Tamten wzmacniacz, zanim ostatecznie trafił na jacht, używany był przez parę miesięcy przy zasilaniu z 16V (na więcej nie pozwoliły elektrolity w zasilaniu które zastosowałem planując od początku zasilanie bateryjne z 8 ogniw zasadowych) i obciążeniu 4 omów (kolumny z ostatniego zdjęcia w poście viewtopic.php?f=48&t=29593#p307180 ). Jako że nie zastosowałem rezystorów emiterowych (pozwolił na to precyzyjny układ polaryzacji z tranzystorem AC125 przytwierdzonym do radiatora za pomocą aluminowego pucka oraz kompensacją wpływu zmian napięcia zasilającego na prąd spoczynkowy; zamiennie można by tu użyć również pospolitej Tegespiątki) należało się w tych warunkach spodziewać mocy niewiele mniejszej od 8W. Mimo to wzmacniacz praktycznie się nie grzał. Większym wyzwaniem (dla wytrzymałości tranzystorów) będzie zbudowanie drugiego identycznego schematowo wzmacniacza, ale od początku przeznaczonego do użytku domowego, współpracującymi z kolumnami na szambopompach GDN16/10 (8 omów):
viewtopic.php?f=48&t=29593#p307180
Dla pełnego wykorzystania mocy głośników, w dodatku o dwukrotnie większej impedancji niż te z powodzeniem już wypróbowane - należałoby zasilić go z napięcia 25V a właściwie nawet nieco większego. Wykresy z polskiej książki "Diody i tranzystory" inż A. Siekierskiego podają że zatkany tranzystor powinien wytrzymać napięcie 27V, i takie też trzeba będzie przyjąć napięcie zasilania. Stabilizowane, aby nie narażać tranzystorów na uszkodzenie.

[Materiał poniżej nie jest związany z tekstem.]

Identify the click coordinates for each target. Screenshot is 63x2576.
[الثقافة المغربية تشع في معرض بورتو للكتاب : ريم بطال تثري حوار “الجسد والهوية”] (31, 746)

Oczekiwania te nie są bezpodstawne, o ile uda się zapewnić niezawodną pracę wzmacniacza bez użycia rezystorów emiterowych. W takim wypadku przy wzroście prądu w jednym tranzystorze zatykanie się drugiego ma charakter łagodny, podobnie jak w przypadku lamp. Stały bowiem pozostaje iloczyn prądów obu gałęzi układu przeciwsobnego, a nie suma jak to jest w obecności rezystorów. Daje to nadzieję na wydatną redukcję harmonicznych wyższego rzędu. Oczywiście, to samo można osiągnąć i przy użyciu komplementarnych tranzystorów krzemowych, ale akurat BD354/355 łatwo padają w takim układzie, z uwagi na dużą wrażliwość na drugie przebicie oraz znaczną rezystancję termiczną złącze-obudowa.Ciekawy jestem tego brzmienia jakoby coś pomiędzy lampą a tranzystorem.